Dans la nappe d’or d’un fleuve paisible,
À l’heure où s’en va le bac du pêcheur,
Un cygne mirait, fier de sa blancheur,
En se balançant, son galbe flexible ;
Puis autour de lui des cercles nouveaux,
Toujours s’éloignant sur les claires eaux,
Traçaient tour à tour comme une auréole.
Un poisson jaloux, prenant la parole,
Aux autres poissons dit en le voyant :
— Souffrirons-nous donc dans notre domaine
Ce fier étranger au col ondoyant ?
Son vol l’apporta que son vol l’emmène ;
Il est un oiseau, non pas un poisson.
— Qu’il s’en aille loin ! dit, à l’unisson,
Le chœur menaçant des poissons stupides,
Et tous contre lui s’élancent alors.
Le cygne ouvre, ému, ses ailes rapides
Et vole en chantant jusque sur les bords.
— De quel droit viens-tu ? dit un quadrupède,
Sortant irrité de l’ombre des bois —
Je ne souffre pas qu’on me dépossède ;
Va-t-en dans les airs.
Le cygne, aux abois,
Nagea dans l’air pur et dans la lumière,
Modulant encore un soupir divin.
Alors tout à coup, la tête première,
D’un nuage noir fondit l’aigle vain :
— Descends, lui dit-il, tu n’es pas des nôtres !
Sur le sol haï souvent tu te vautres
Comme l’animal qui ne vole pas ;
Comme un vil poisson tu nages, toi cygne,
Et tu prends dans l’eau tes joyeux ébats.
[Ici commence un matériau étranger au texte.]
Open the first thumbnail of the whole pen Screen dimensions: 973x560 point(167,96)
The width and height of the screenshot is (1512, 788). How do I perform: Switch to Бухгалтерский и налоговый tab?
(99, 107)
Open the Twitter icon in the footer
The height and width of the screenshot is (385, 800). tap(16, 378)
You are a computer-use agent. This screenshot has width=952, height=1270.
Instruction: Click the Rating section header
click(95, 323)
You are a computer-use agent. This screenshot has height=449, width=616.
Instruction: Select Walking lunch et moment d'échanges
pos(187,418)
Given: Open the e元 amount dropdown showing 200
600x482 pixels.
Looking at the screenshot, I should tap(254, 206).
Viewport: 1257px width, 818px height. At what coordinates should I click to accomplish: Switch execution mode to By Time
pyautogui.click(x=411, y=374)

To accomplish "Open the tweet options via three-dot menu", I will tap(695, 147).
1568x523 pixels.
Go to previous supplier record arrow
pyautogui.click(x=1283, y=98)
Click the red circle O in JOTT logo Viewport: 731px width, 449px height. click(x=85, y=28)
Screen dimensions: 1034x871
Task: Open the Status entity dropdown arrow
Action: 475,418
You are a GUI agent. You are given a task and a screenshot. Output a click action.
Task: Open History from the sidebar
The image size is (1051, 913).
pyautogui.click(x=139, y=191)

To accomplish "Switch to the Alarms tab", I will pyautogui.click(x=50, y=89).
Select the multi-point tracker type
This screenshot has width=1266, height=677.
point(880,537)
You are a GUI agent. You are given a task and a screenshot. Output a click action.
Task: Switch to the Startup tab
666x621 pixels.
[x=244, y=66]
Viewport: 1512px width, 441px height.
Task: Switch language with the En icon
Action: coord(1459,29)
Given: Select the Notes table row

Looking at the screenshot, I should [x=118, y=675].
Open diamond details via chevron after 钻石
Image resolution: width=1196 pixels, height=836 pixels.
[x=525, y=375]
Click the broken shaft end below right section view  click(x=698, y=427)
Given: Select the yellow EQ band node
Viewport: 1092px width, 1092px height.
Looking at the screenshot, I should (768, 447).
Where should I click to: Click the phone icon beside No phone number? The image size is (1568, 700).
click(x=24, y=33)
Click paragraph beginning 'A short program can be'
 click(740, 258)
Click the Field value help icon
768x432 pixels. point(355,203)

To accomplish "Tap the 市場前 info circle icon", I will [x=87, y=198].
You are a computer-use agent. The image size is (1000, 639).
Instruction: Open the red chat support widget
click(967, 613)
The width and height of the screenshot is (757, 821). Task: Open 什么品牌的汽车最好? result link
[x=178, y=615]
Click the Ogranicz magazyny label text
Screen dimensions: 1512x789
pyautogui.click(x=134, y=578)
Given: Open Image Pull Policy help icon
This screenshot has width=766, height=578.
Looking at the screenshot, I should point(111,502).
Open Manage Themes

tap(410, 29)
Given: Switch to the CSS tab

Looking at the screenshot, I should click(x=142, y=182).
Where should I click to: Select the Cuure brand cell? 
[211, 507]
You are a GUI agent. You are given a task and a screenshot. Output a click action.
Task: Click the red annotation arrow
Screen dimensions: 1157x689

Descends, ou, vois-tu, j’appelle d’un signe,
Pour te foudroyer, mes sujets de l’air.
Le cygne s’enfuit au fond du ciel clair.
Depuis ce temps-là dans la solitude
Le suave oiseau se cache avec soin ;
Il soupire seul, plein d’inquiétude,
Et le moindre bruit le fait fuir au loin.
Parmi nous, hélas ! souvent le génie
A même destin que le cygne doux ;
Il sème, en passant, des flots d’harmonie ;
On le méconnaît, et de vils jaloux
Le poursuivent loin de leur sale bave.
Le génie errant, nulle part souffert,
Qui jette en son vol un hymne suave,
Le génie errant cherche le désert.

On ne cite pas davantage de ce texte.